### [Brief 1]
Which usernames head the posts in the forum thread on reel handedness? List each one only once.
### [Brief 2]
Recast the records as a numbered list, starting with the line containing "Where should I" and going on through the end of the records, without blank lines or pictures.

### [Extract to read]
The original idea was that the part that retrieves the fish should be in your power hand/arm. With spinning reels you use the rod to pull the fish to you, then reel down and pull the fish to you again (and so on) with a baitcaster you use the reel like a winch and reel the fish in. That is/was the reason behind them being in different hands .


----------



## leovpin (Mar 18, 2009)

My fishing buddies pick on me because by baitcasters have the handle on the "wrong side" I can only use left handed reels, both bait casters and spinning. I couldn't work a lure worth a crap wit my left hand. I need to hold the rod with my strong hand and crank with the left one. The left hand models aren't more expensive, it is just that not all models are produced left handed. Sometimes they even go on sale because most people use right handed ones.


----------



## Tokugawa (Apr 29, 2008)

See...I'm a weirdo...and I freely admit it. I throw a ball, swing a bat, play guitar, etc right handed. I write left handed, jab left handed and play drums left handed...so...casting with the right arm and reeling with the left feels correct to me.


----------



## lordofthepunks (Feb 24, 2009)

Crankb8 said:


> As long as the guy ain't holding the rod with the spinning reel on top and crankin' it backwards...I say to each his own.


hmm, that isnt the right way? i may have to give it another shot, i really didnt give it much of a chance. for everyones info, quantum makes alot of their reels left handed and you can get some awesome deals on ebay, new, in the box reels for usually 25 to 40% cheaper then in bps.


----------



## Mr. Smallie (Mar 25, 2005)

Tokugawa said:


> ...and play drums left handed...


I know this is off-topic but I learned something today. I fully admit my lack of music knowledge but I never would have guessed that people had a dominant "drumming" hand!!


----------



## Tokugawa (Apr 29, 2008)

Oh yes. The hand that you play the hi-hat with is the dominant hand.


----------

### [Extracted data]
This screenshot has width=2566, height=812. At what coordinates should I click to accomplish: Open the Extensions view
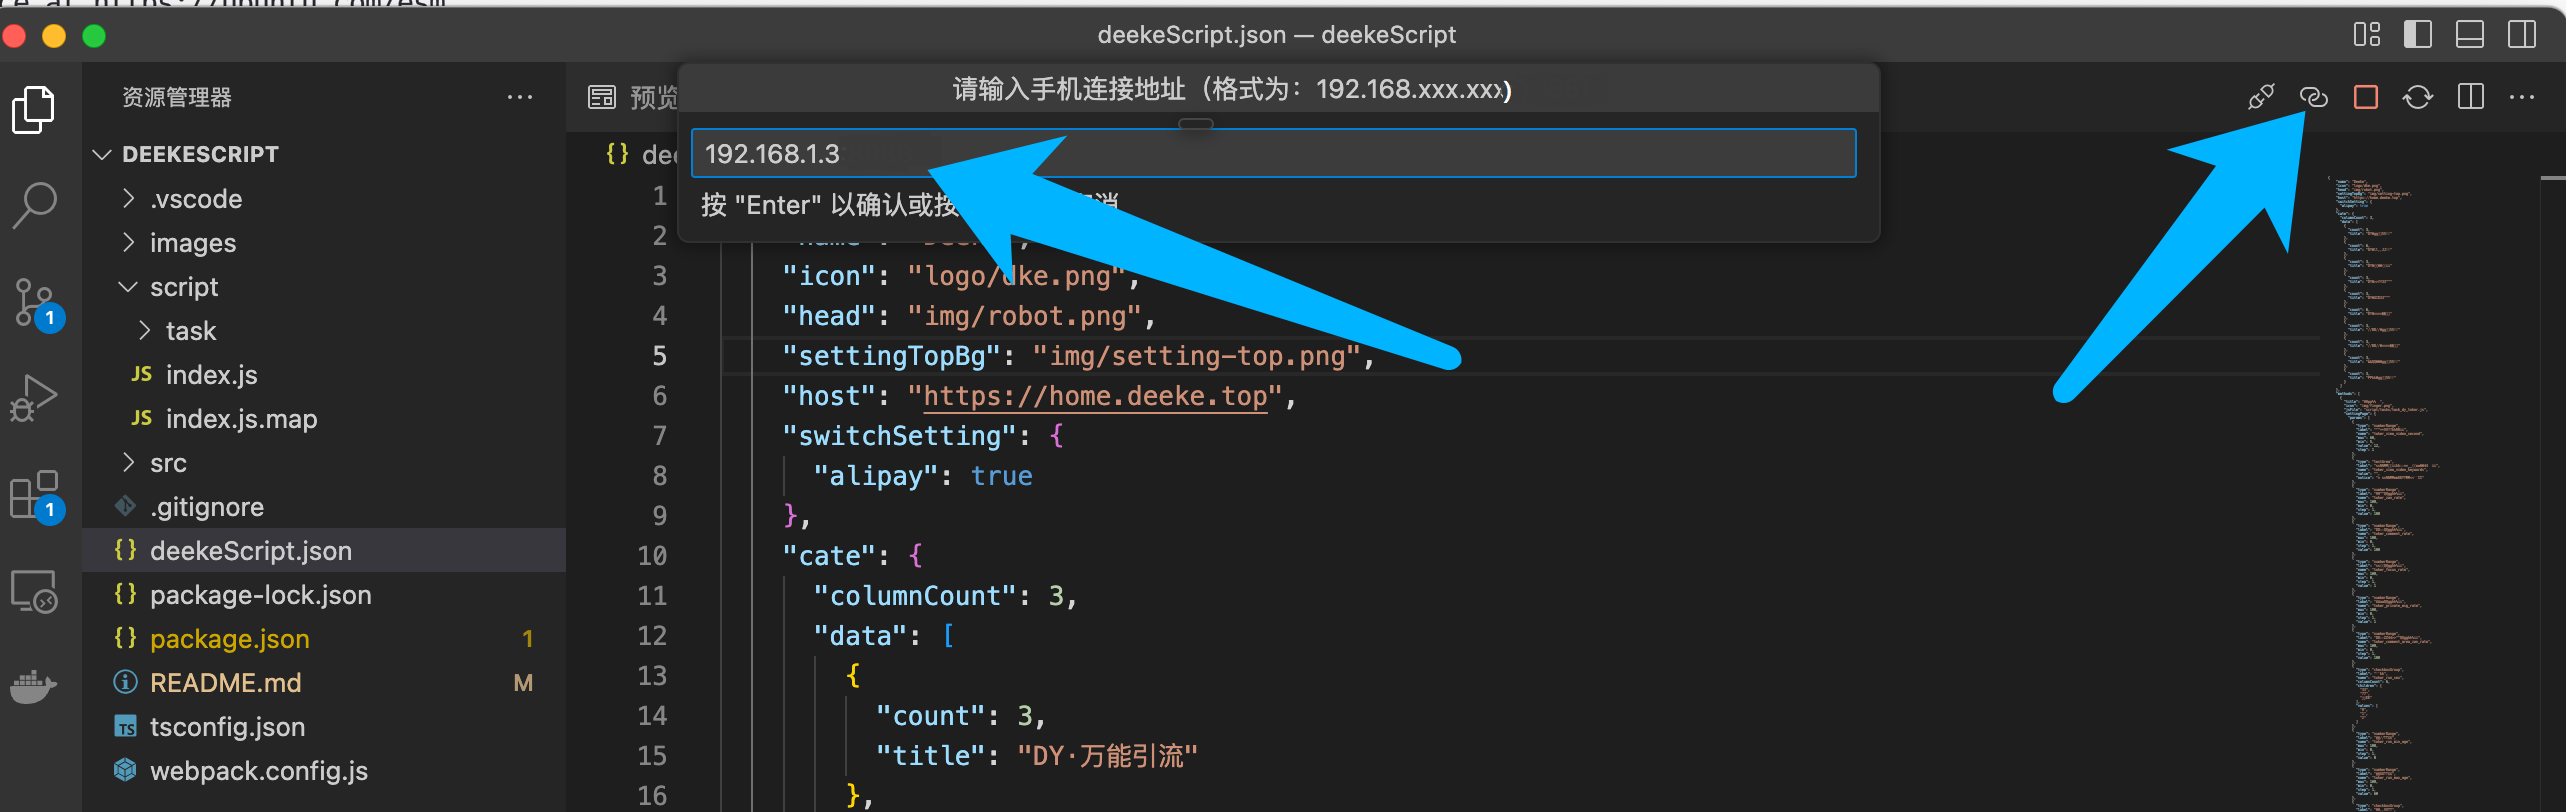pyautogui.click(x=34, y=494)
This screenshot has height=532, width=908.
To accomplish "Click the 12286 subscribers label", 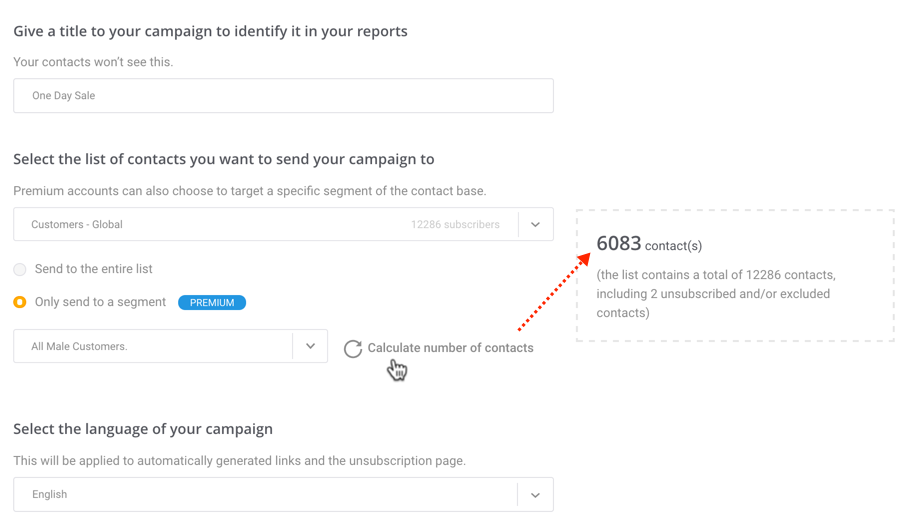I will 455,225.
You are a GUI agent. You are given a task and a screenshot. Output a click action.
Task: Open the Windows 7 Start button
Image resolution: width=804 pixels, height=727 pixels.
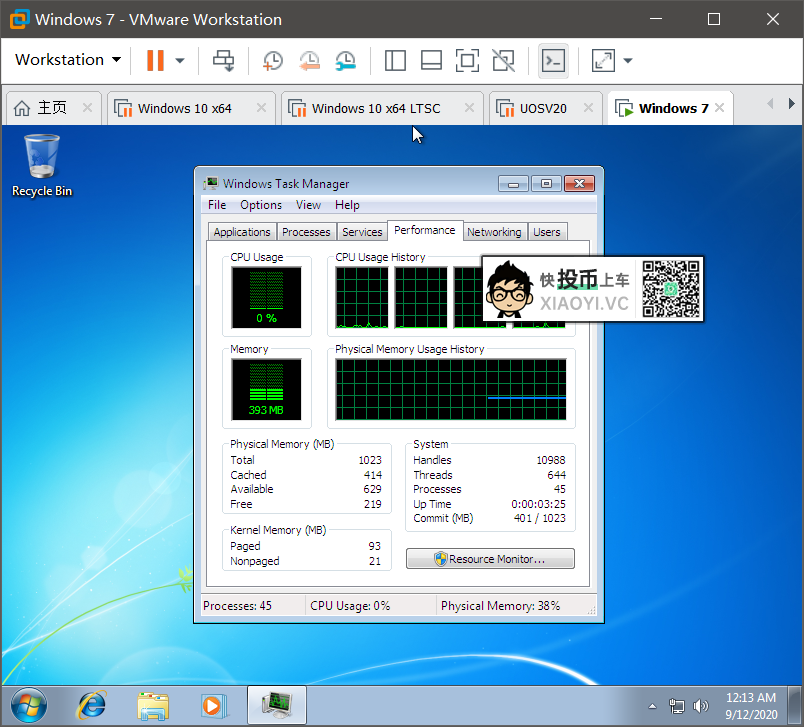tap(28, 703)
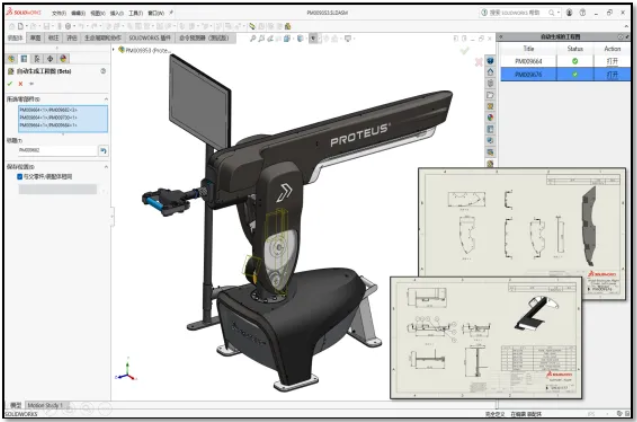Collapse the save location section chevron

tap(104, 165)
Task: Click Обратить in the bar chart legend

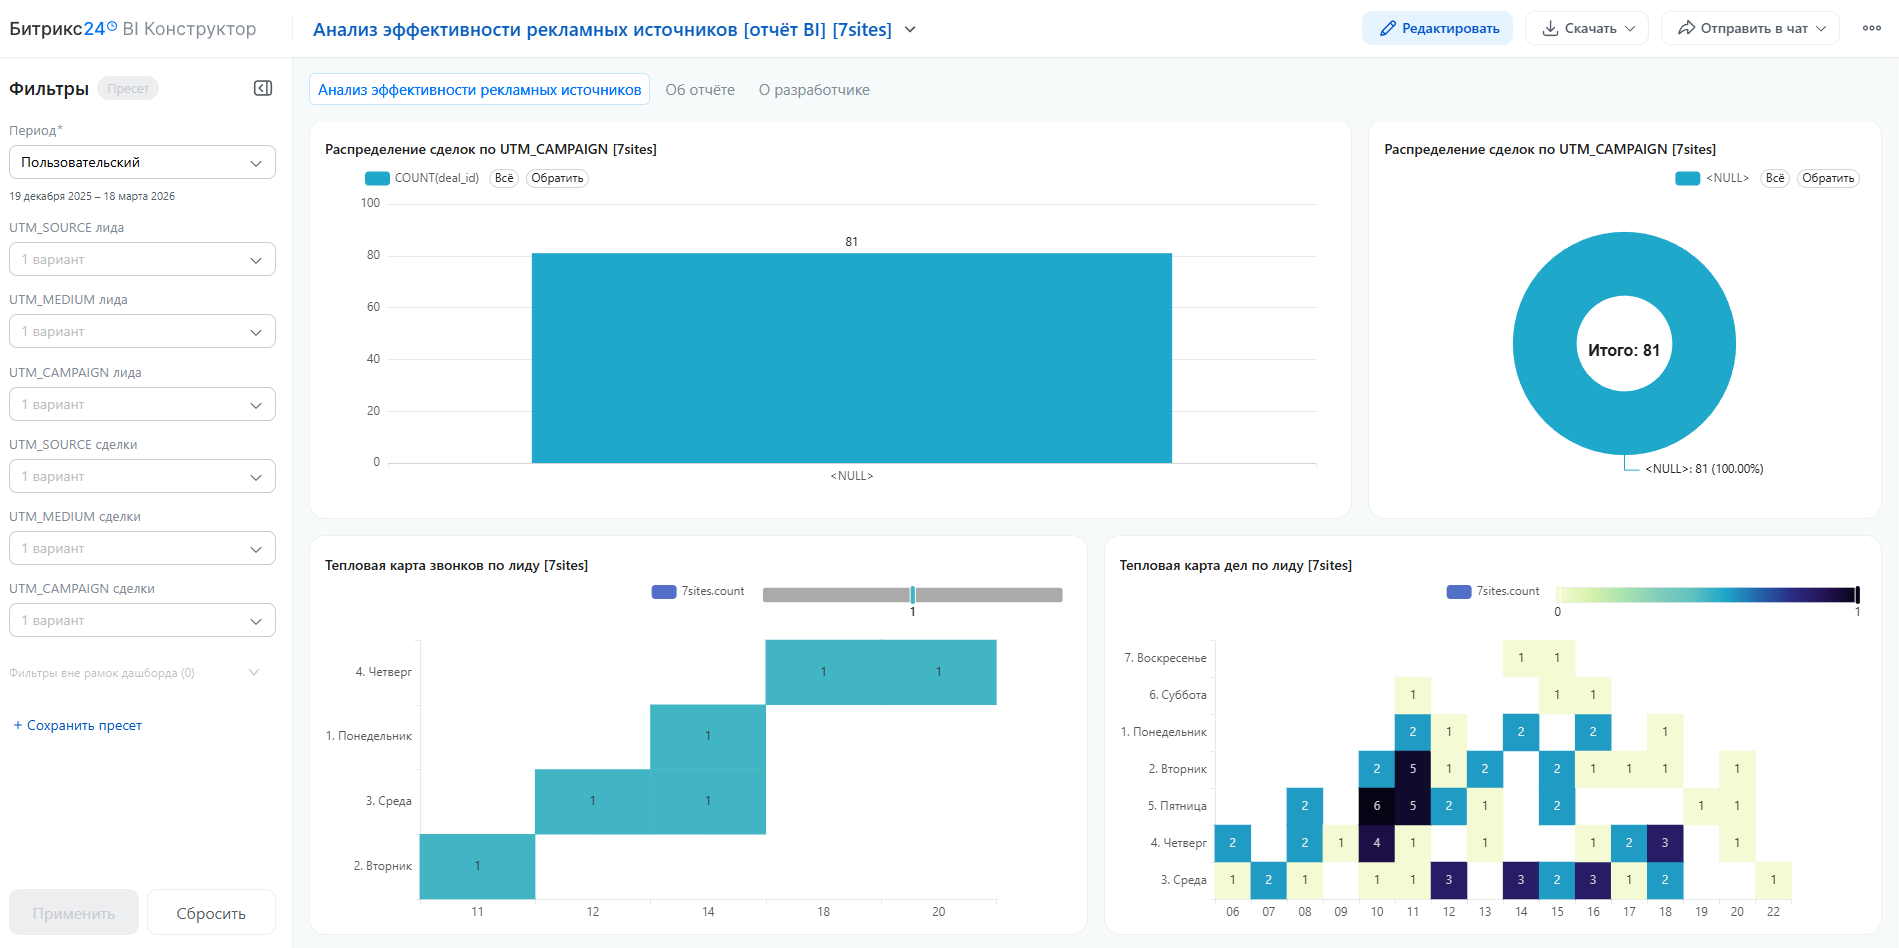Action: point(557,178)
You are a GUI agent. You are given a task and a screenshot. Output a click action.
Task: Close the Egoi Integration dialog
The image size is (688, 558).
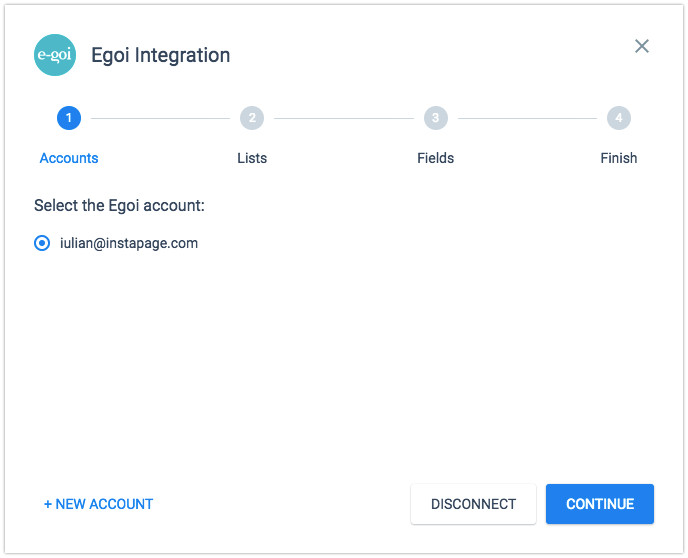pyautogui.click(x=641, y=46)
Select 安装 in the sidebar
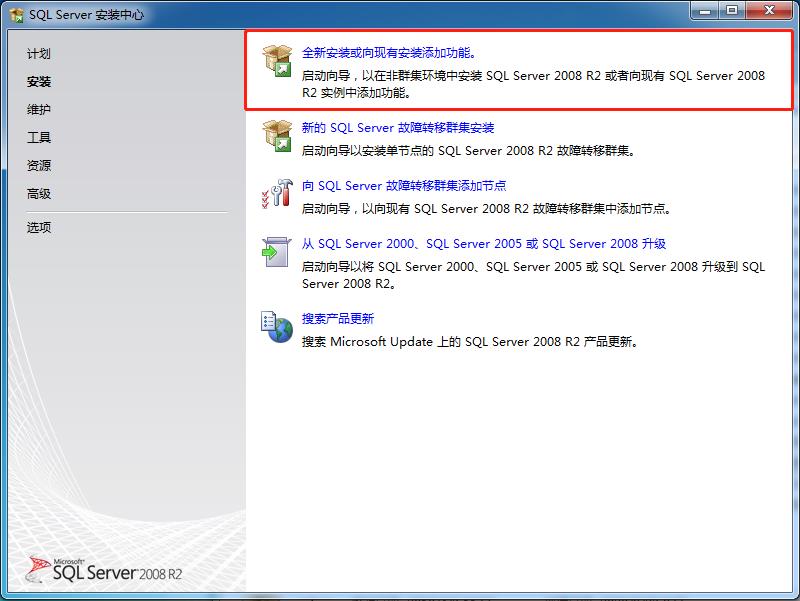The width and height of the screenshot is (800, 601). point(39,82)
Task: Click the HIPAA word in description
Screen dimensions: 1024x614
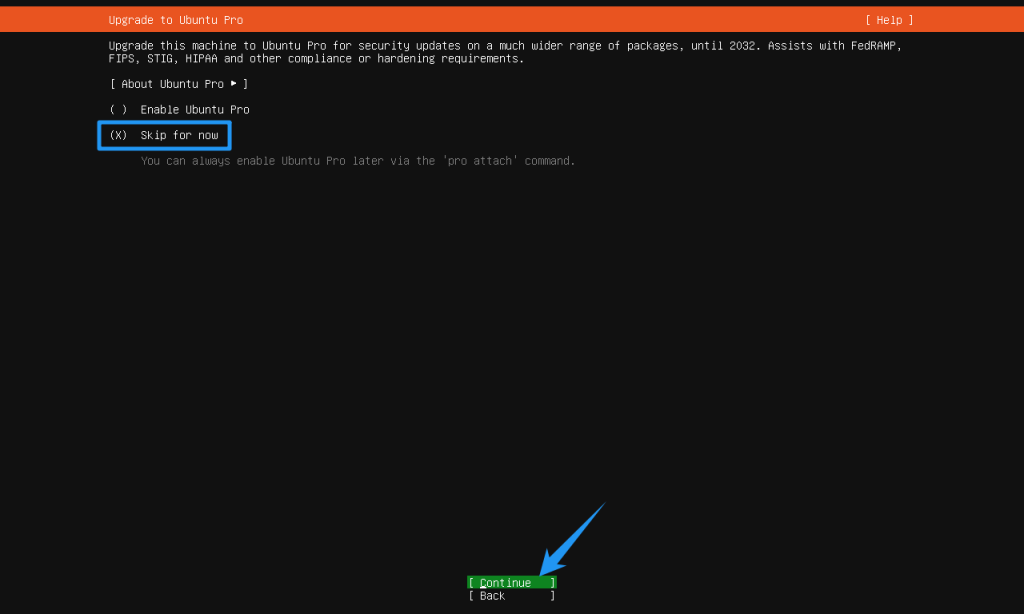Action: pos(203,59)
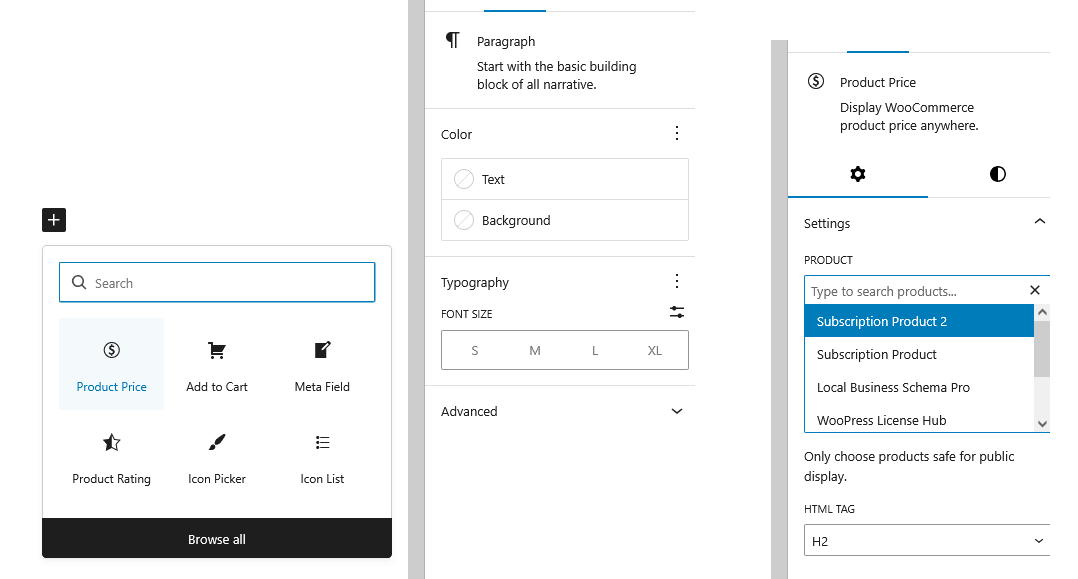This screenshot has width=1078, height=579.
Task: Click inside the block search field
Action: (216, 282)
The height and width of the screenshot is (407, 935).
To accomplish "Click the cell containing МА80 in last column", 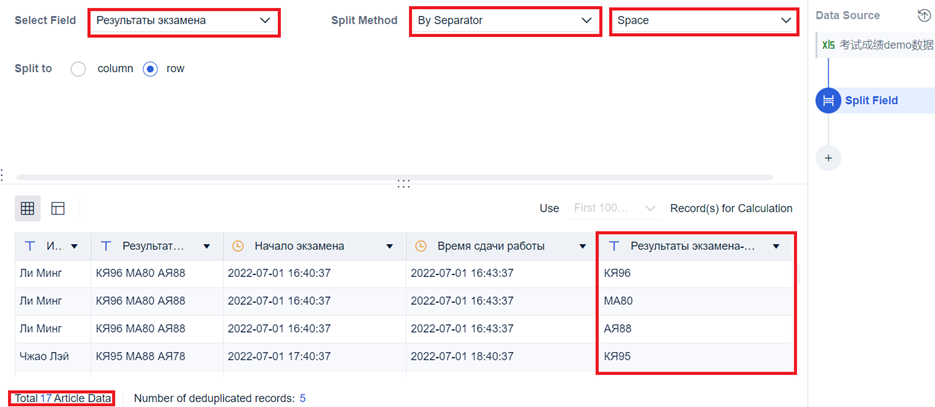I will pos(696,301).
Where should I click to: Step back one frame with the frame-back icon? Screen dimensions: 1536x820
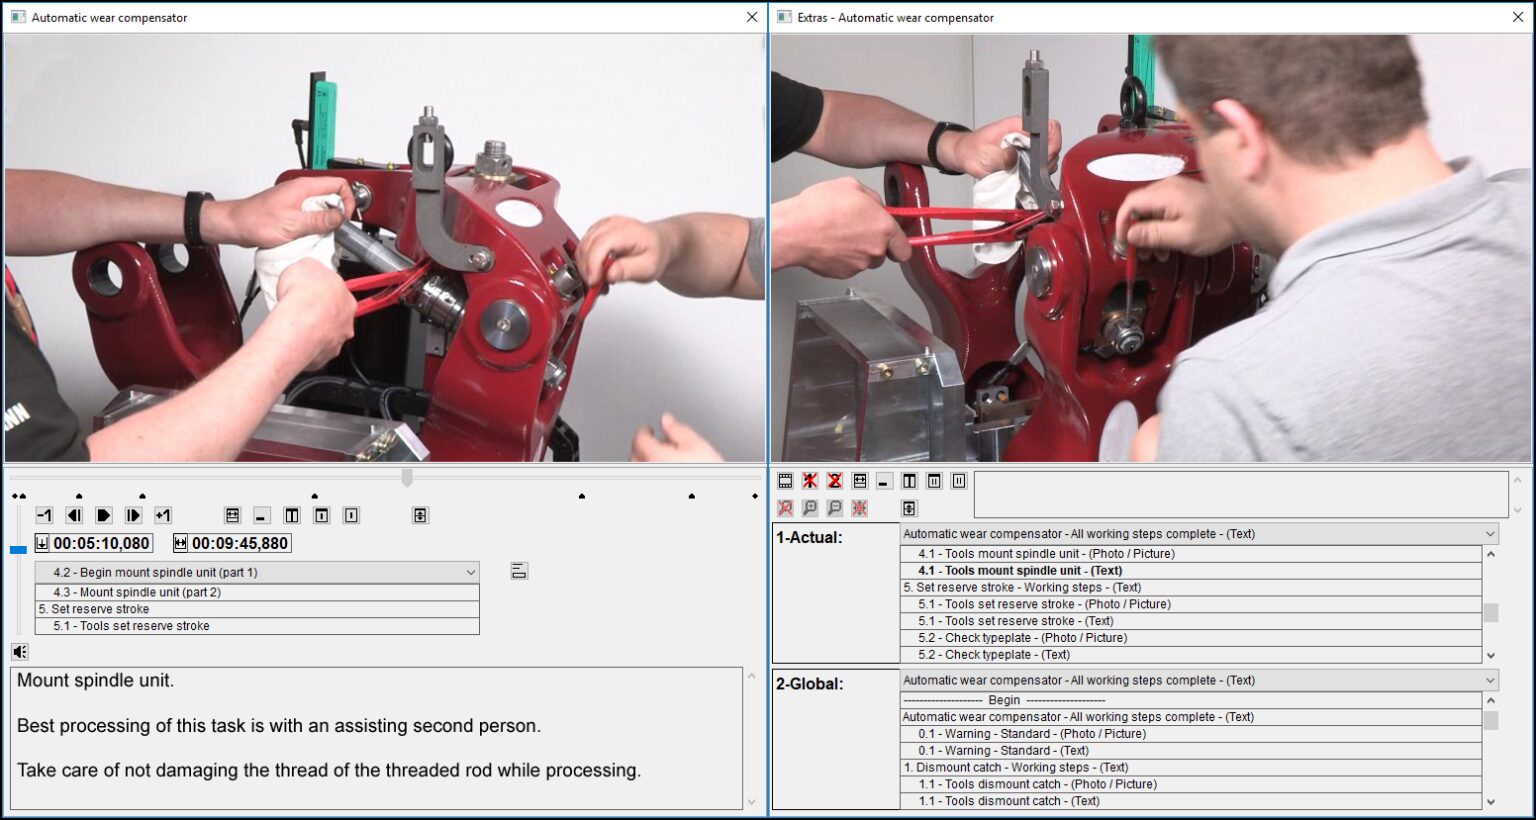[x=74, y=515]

### [Task solution 1]
leovpin, Tokugawa, lordofthepunks, Mr. Smallie

### [Task solution 2]
1. Where should I click to: Step back one frame with the frame-back icon? Screen dimensions: 1536x820
2. [x=74, y=515]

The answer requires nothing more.